== Task objective ==
Start the copy at the line containing "The image size is (423, 750)." and run it through the last line of the records. Repeat each line exactly; omit pictures.
◇ ◇ ◇ ◇ ◇
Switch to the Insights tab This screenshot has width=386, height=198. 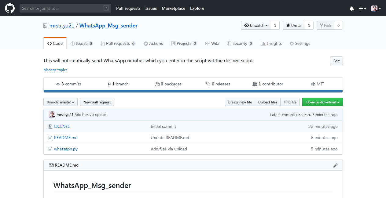[271, 44]
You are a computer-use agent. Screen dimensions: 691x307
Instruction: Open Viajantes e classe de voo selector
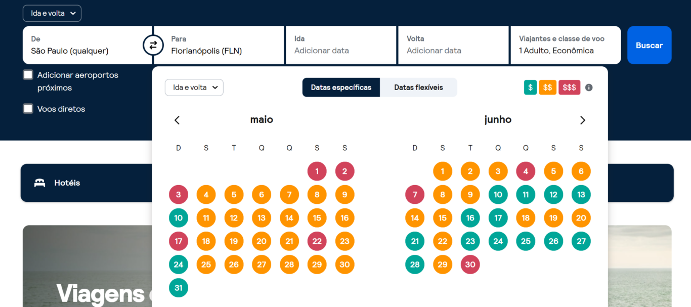(566, 45)
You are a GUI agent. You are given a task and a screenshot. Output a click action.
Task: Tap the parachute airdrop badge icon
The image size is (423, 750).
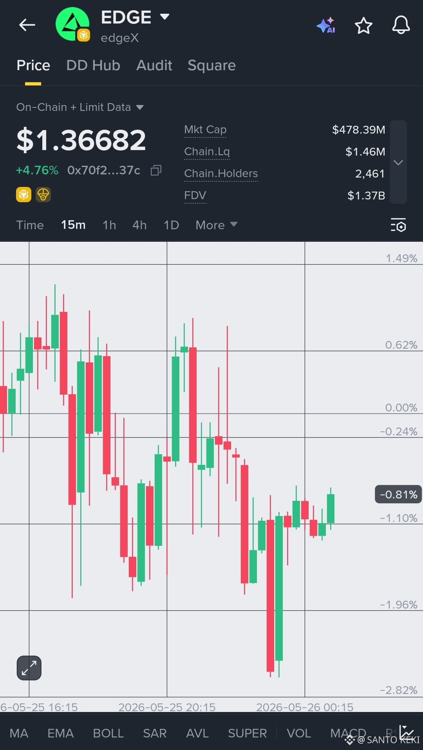(x=43, y=194)
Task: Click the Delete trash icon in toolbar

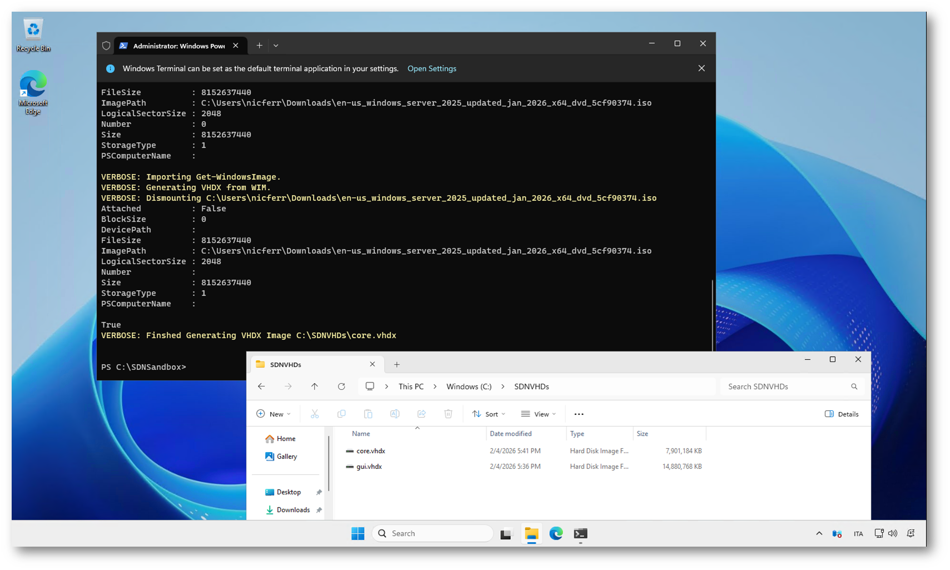Action: 448,414
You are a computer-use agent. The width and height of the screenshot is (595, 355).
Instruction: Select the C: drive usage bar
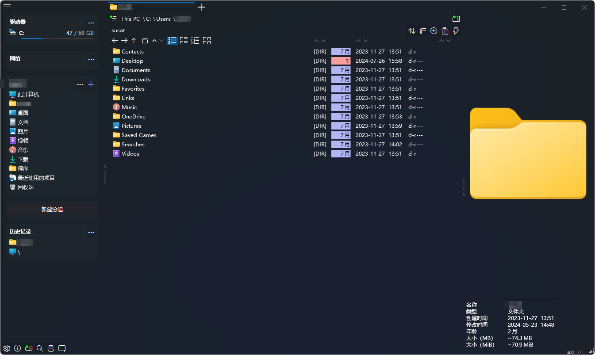(57, 38)
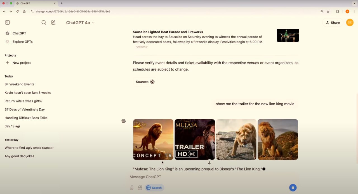Open the DE profile avatar menu

tap(350, 23)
◇ ◇ ◇ ◇ ◇
== Solution ==
The image size is (423, 750).
(x=43, y=194)
Task: Click the Delete trash icon in toolbar

Action: 448,414
You are a computer-use agent. The width and height of the screenshot is (595, 355).
Instruction: Select the C: drive usage bar
(57, 38)
Open the DE profile avatar menu

tap(350, 23)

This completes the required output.